■ What to do
Reproduce the items verbatim, starting at the line containing "disruption [819, 1059]" and continuing through the final line of the items, with both ends included.

Entries for locating words and elements:
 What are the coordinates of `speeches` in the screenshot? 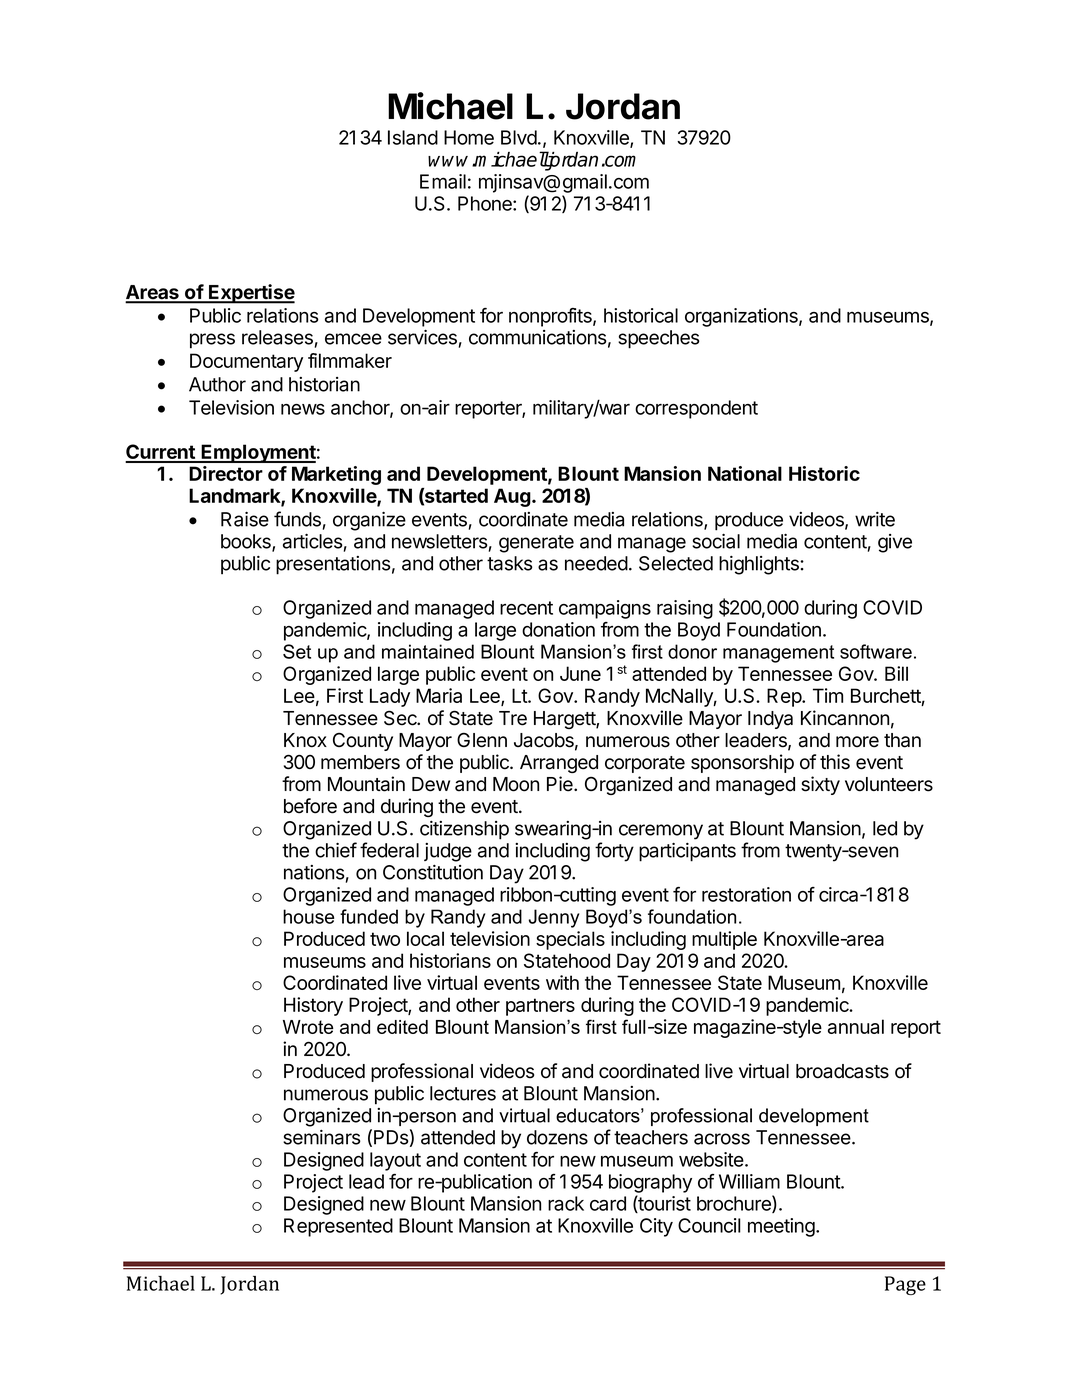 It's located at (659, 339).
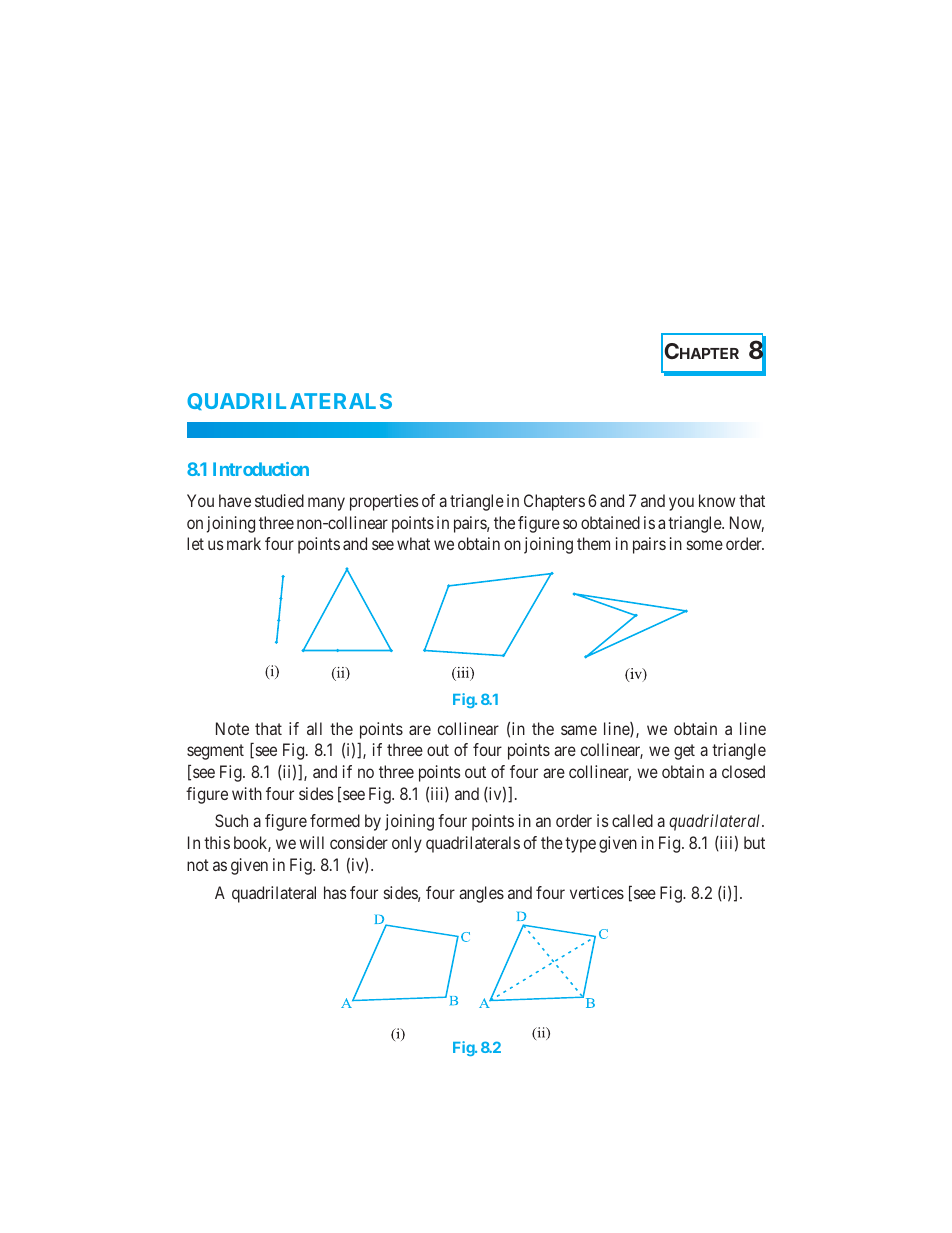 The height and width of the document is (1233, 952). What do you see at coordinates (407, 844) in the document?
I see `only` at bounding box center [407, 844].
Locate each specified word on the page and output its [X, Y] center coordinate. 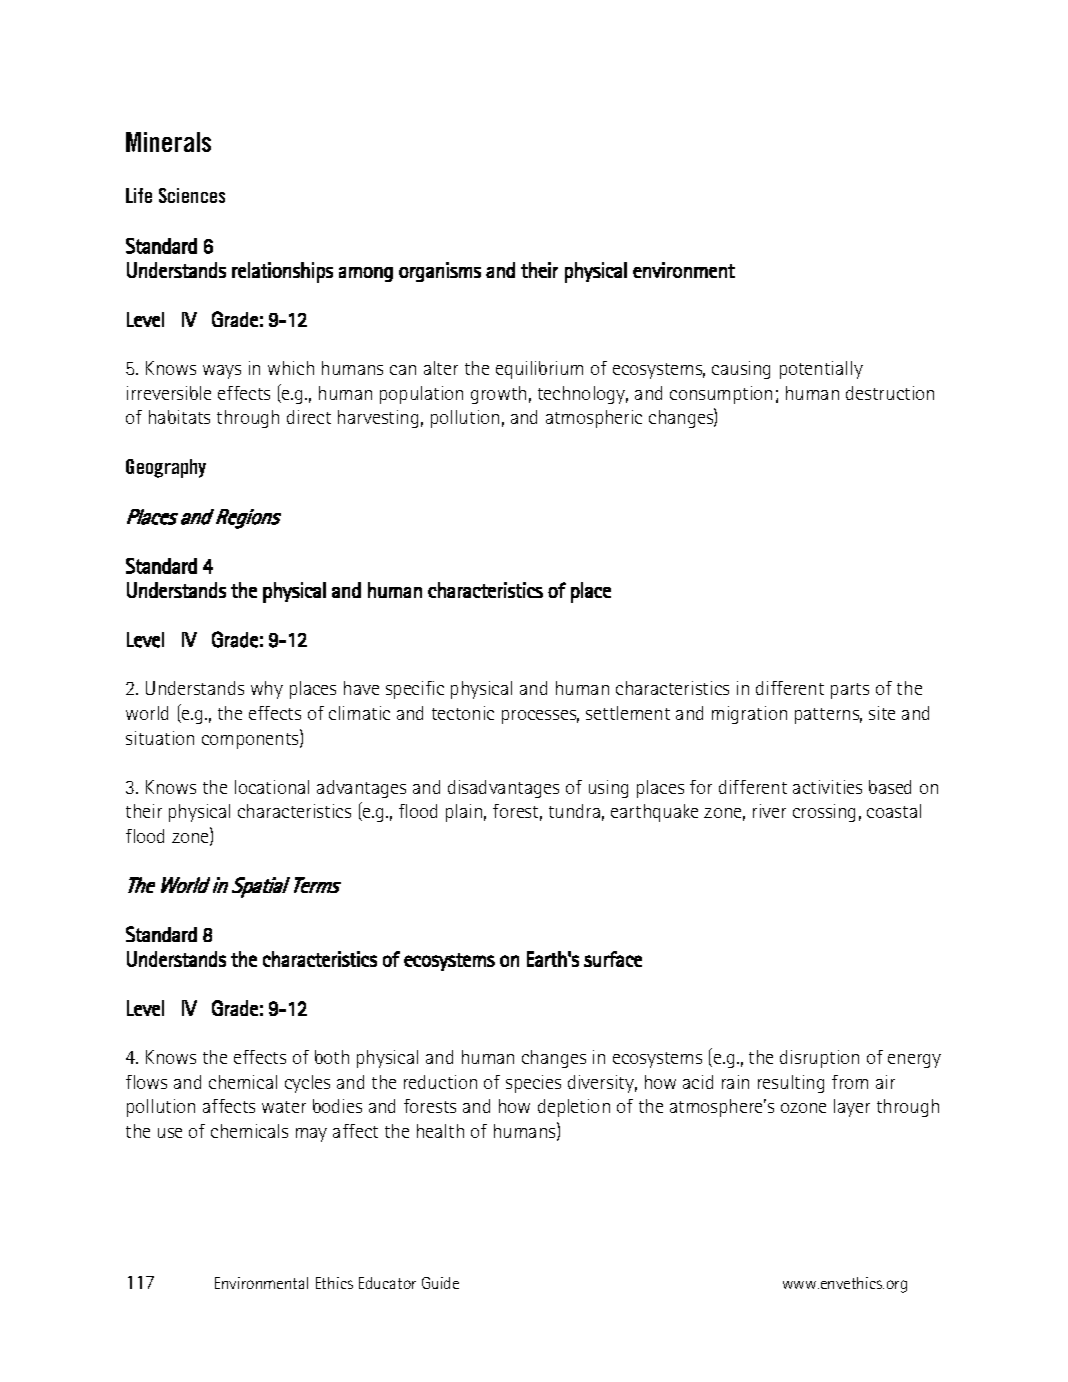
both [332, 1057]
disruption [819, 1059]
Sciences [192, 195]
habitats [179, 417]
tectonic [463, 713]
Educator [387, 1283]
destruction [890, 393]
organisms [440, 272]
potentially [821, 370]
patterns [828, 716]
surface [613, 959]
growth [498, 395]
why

■ Exercise output
disruption [819, 1059]
Sciences [192, 195]
habitats [179, 417]
tectonic [463, 713]
Educator [387, 1283]
destruction [890, 393]
organisms [440, 272]
potentially [821, 370]
patterns [828, 716]
surface [613, 959]
growth [498, 395]
why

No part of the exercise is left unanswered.